Did the CDS provide adequate reasons for his decision?
Can this Court review the expeditiousness of the FA’s decision regarding the first grievance?
[16]
In my view, there is only one issue to address - was the CDS’s decision not to accept the second grievance reasonable?
III.
Standard of Review
[17]
It is well-established that grievance decisions involving members of the Canadian Forces deal with questions of fact or questions of mixed fact and law and, as such, are to be judicially reviewed in accordance with the reasonableness standard (Walsh v Canada (Attorney General), 2016 FCA 157 at para 9; Moodie v Canada (Attorney General), 2015 FCA 87 at para 51; Zimmerman v Canada (Attorney General), 2011 FCA 43 at para 21).
[18]
The grievance process in the Canadian Forces is such that the CDS is highly specialized in rendering decisions in the military context, which entitles the CDS to a high degree of deference (François v Canada (Attorney General), 2017 FC 154 at para 32, and Higgins v Canada (Attorney General), 2016 FC 32 at paras 75-77).
[19]
The reasonableness standard tasks the Court with reviewing an administrative decision for “the existence of justification, transparency and intelligibility within the decision-making process”

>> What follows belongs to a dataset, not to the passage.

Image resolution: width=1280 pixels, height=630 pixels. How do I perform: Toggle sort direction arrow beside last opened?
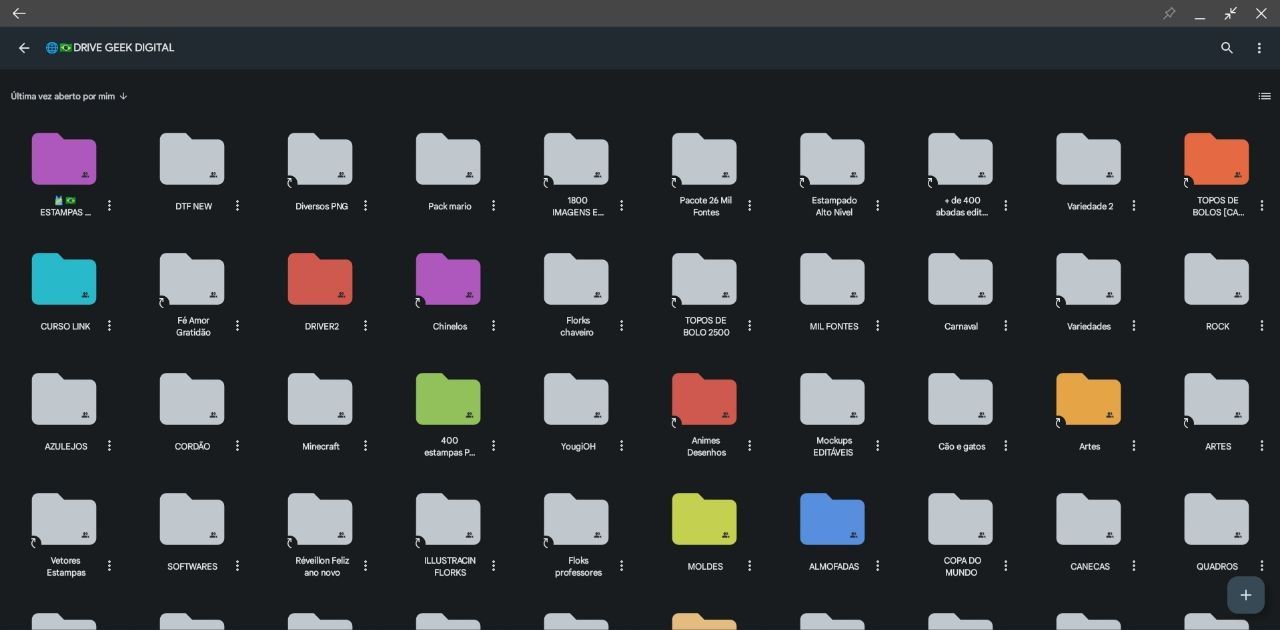(123, 97)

and determining “whether the decision falls within a range of possible, acceptable outcomes which are defensible in respect of the facts and law”
(Dunsmuir v New Brunswick, 2008 SCC 9 at para 47). Those criteria are met if “the reasons allow the reviewing court to understand why the tribunal made its decision and permit it to determine whether the conclusion is within the range of acceptable outcomes”
(Newfoundland and Labrador Nurses’ Union v Newfoundland and Labrador (Treasury Board), 2011 SCC 62 at para 16).
[20]
The standard of review for an allegation of procedural unfairness is correctness (Mission Institution v Khela, 2014 SCC 24 at para 79). The Court must determine whether the process followed in arriving at the decision under review achieved the level of fairness required by the circumstances of the matter (Suresh v Canada (Minister of Citizenship and Immigration), 2002 SCC 1 at para 115). The analytical framework is not so much one of correctness or reasonableness but, rather, one of fairness and fundamental justice.
[21]
An issue of procedural fairness “requires no assessment of the appropriate standard of judicial review. Evaluating whether procedural fairness, or the duty of fairness, has been adhered to by a tribunal requires an assessment of the procedures and safeguards required in a particular situation”
(Moreau-Bérubé v New Brunswick (Judicial Council), 2002 SCC 11 at para 74). As the Federal Court of Appeal recently observed: “even though there is awkwardness in the use of the terminology, this reviewing exercise is ‘best reflected in the correctness standard’ even though, strictly speaking, no standard of review is being applied”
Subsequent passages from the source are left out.